I think that admission committees will frown upon your GPA being blamed on cheer leading and fraternity activities. I don't think these activities alone should justify the GPA you achieved. However, I'm sure a bad semester due to mono would be explainable, but this can't be the sole reason for your overall GPA.
In particular, this sentence confused the hell out of me...
I was really unfocused and really was just concerned with learning the concepts and doing well on tests.
I teach students in Physics and I don't ever remember one of them as this. I'd be surprised that an unfocused individual would want to learn the concepts, instead of just concentrating on doing well on a test. This is contradicting in my eyes.
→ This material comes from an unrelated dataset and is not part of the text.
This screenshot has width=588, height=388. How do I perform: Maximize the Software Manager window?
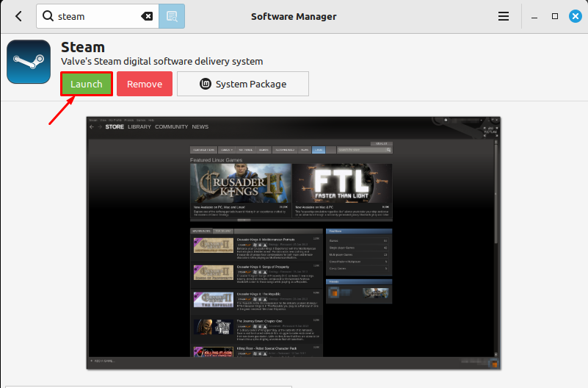click(x=555, y=16)
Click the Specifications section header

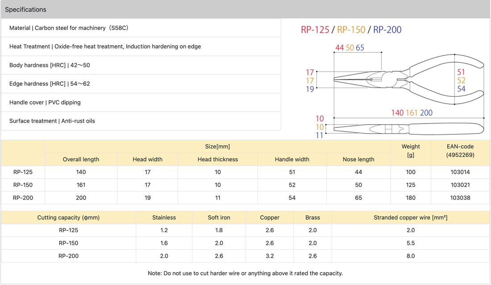click(25, 9)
3. No references - I disliked many of my physics professors including my adviser. It also did not help that the program was so small that many teachers cycled through and taught me again the next semester or year. I did not develop any friendships with any of them and am not in a position to ask for a letter.
I had six professors at my undergraduate school. You should have developed a friendship with them. It is almost interesting that you didn't, considering the circumstances you were under. This is a pretty big hit to any application. As someone has mentioned, research/recommendations is the big hitter, and without any, you might be in trouble.
Based on these 3 circumstances, will a good GRE score get me in somewhere? I am much more focused now as I am a few years older and am also in a more stable environment. I'm positive that I can study for a few months or half a year or so and do well on the test. Would this even be worth it or have I screwed myself already?
They won't look past the other 3 circumstances, even if you could pull off a perfect score on the Physics GRE (which was yesterday by the way). If you are talking about the regular GRE, although it is required by most programs, I feel it has very little impact on your acceptance to a program.
I think you should do some research on Physics programs. I know a few of them don't require any minimum undergraduate GPA, but I'm afraid it isn't making the cut that gets you into a school, it's beating out anyone else who may be applying as well.
If this is something you really want to do, you need to go back to undergraduate for at least a year, take some advanced courses in physics and line up some research with one or multiple professors. I'm fairly sure this is way more than you expected, but if you really want this, this is probably the only way I can see you'd have a chance of getting in anywhere.
Otherwise, to be honest... I think you'll have trouble getting in.